◆ Source passage:
- - - - - - -

Dunki: Rajkumar Hirani Foils SRK’s Hattrick Plans
Dunki Review: Rajkumar Hirani Foils SRK’s Hattrick Plans

Dunki is one of the weaker films in Hirani’s filmography, yet one of the better ones in SRK’s

Director: Rajkumar Hirani 

 

Writer: Abhijat Joshi, Rajkumar Hirani, Kanika Dhillon 

 

Cast: Shah Rukh Khan, Taapsee Pannu, Vicky Kaushal (special appearance), and Boman Irani. 

 

Stars: 3 

 

Plot: Three friends from a small Punjab village, Manu Randhawa (Taapsee Pannu), Buggu Lakhanpal (Vikram Kochhar), and Balli (Anil Grover), are desperate to migrate to England for better career prospects. It is the only way they can think of to get their respective families out of poverty. But since none of them has either the money or the education to land a visa, they resort to a ‘Dunki’. They get a street-smart ex-army man, Hardy aka Hardayal Singh Dhillon (Shah Rukh Khan), as their escort. 

 

 

Donkey flight, locally known as Dunki, is an unsafe and illegal immigration technique, involving crossing borders without permission, on foot or by hiding inside cars, containers, and cargo ships, used by many Indians to get into countries like Canada and the United Kingdom. Used mostly by the poverty-stricken locals of Punjab and Haryana, who are desperate to settle abroad but don’t have the means to obtain a visa, it is a dangerous and arduous journey that often sees an abrupt and tragic end en route.

- - - - - - -

◆ What is expected: Write out the part of the Dunki review that opens with the words containing "Dunki is one" and closes with "and Boman Irani.", swapping "Writer" for "Screenplay". The records were taken from a separate source unrelated to the Dunki review.

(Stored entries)
- - - - - - -

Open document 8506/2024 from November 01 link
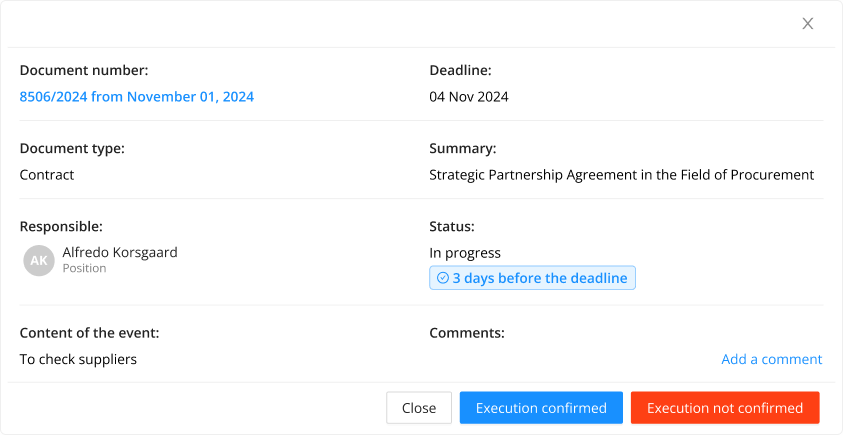Image resolution: width=843 pixels, height=435 pixels. pos(137,97)
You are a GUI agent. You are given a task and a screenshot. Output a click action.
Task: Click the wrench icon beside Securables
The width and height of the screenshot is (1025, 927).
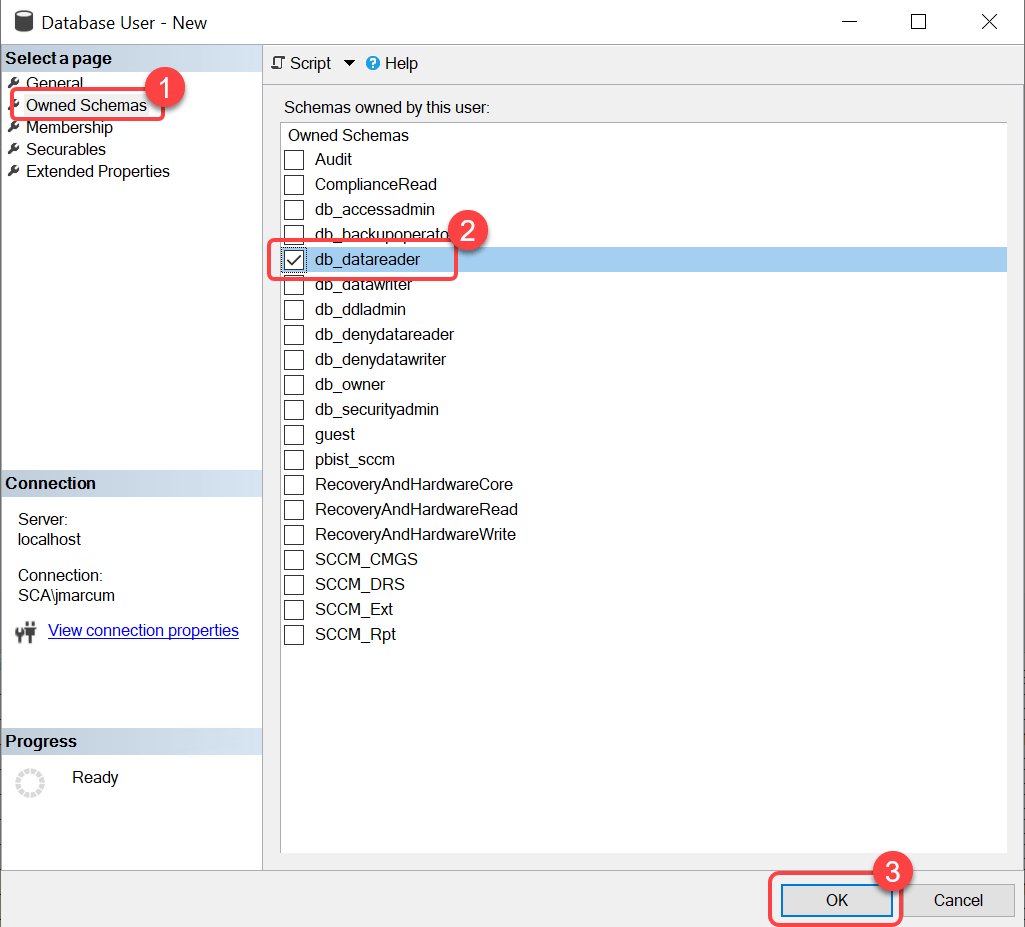(14, 149)
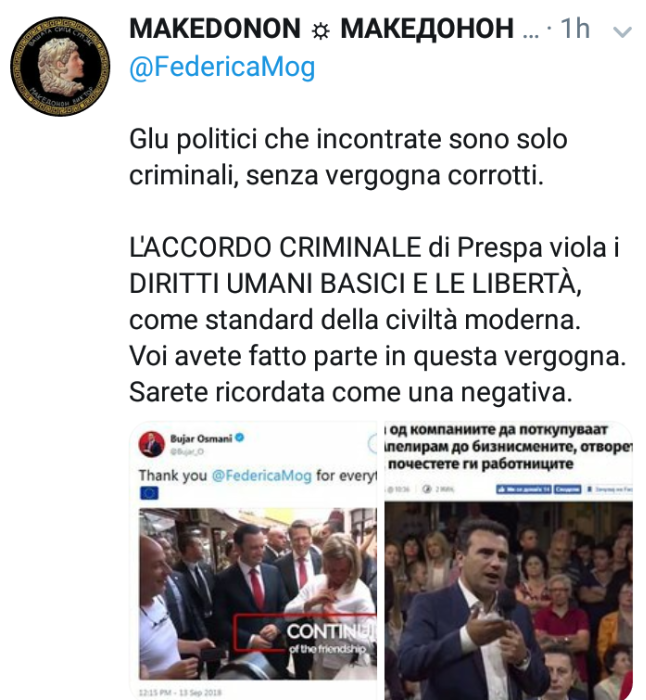Open the Bujar Osmani tweet screenshot image
Image resolution: width=646 pixels, height=700 pixels.
pyautogui.click(x=253, y=560)
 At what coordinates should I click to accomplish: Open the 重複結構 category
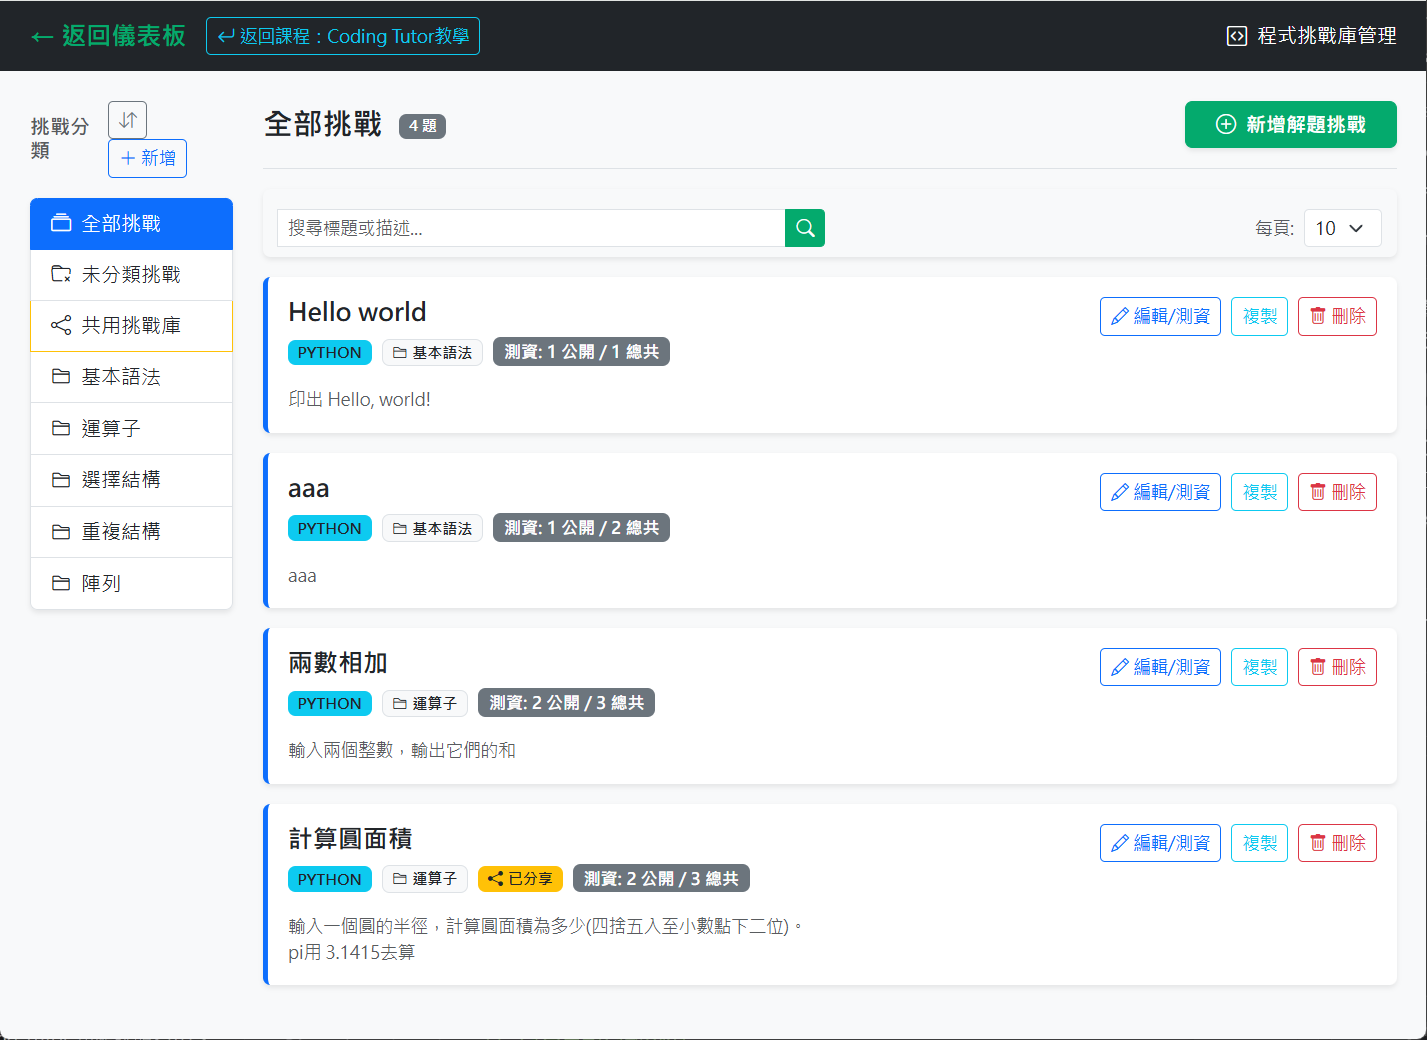point(131,532)

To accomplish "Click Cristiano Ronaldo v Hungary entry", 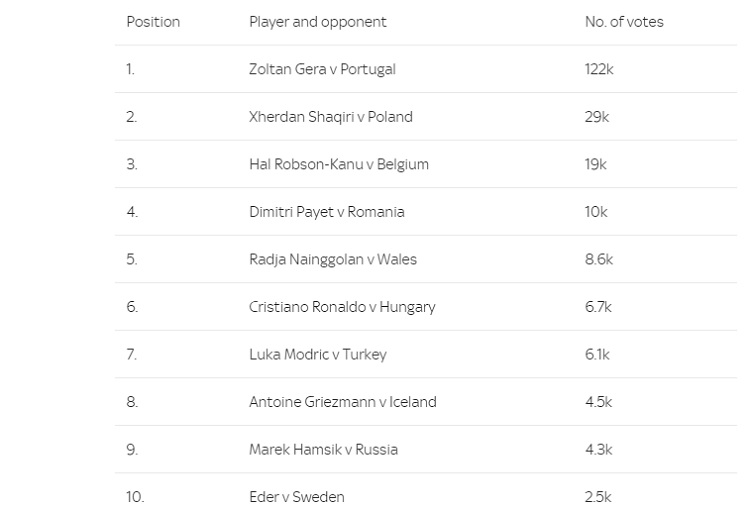I will (342, 307).
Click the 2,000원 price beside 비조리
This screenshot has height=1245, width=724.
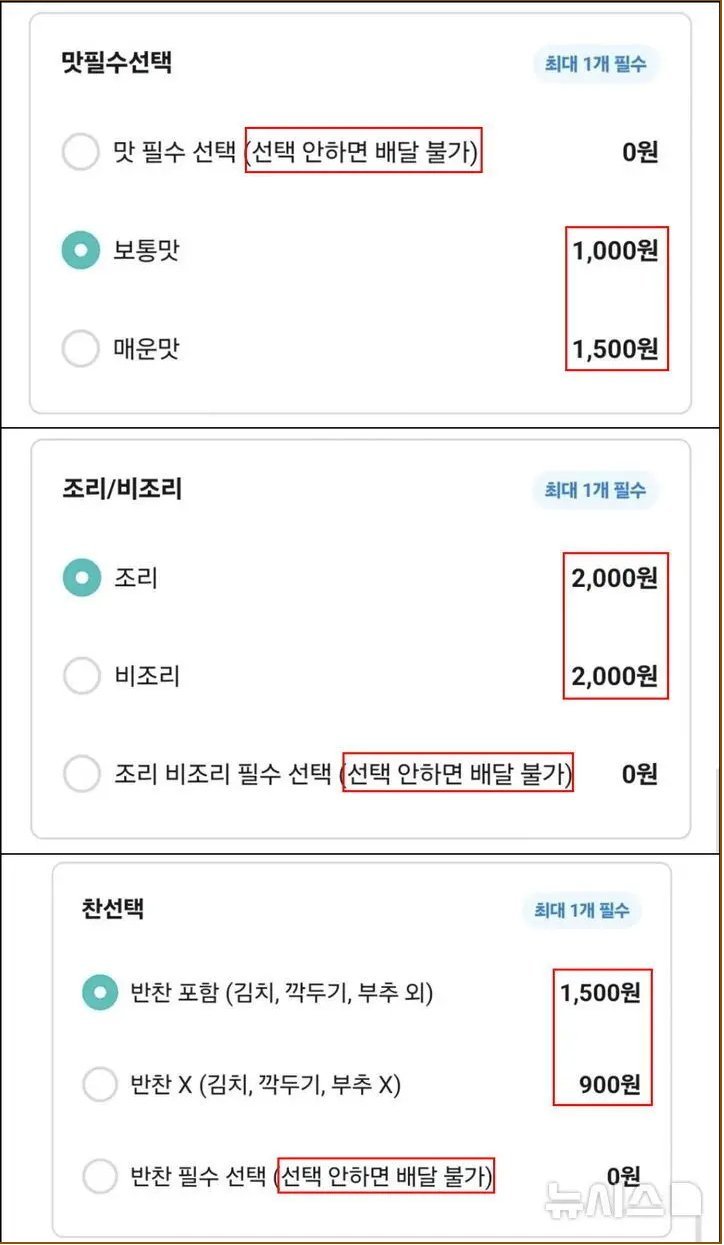615,676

- - - - - - -

◆ Final answer:
Dunki is one of the weaker films in Hirani’s filmography, yet one of the better ones in SRK’s

Director: Rajkumar Hirani 

 

Screenplay: Abhijat Joshi, Rajkumar Hirani, Kanika Dhillon 

 

Cast: Shah Rukh Khan, Taapsee Pannu, Vicky Kaushal (special appearance), and Boman Irani.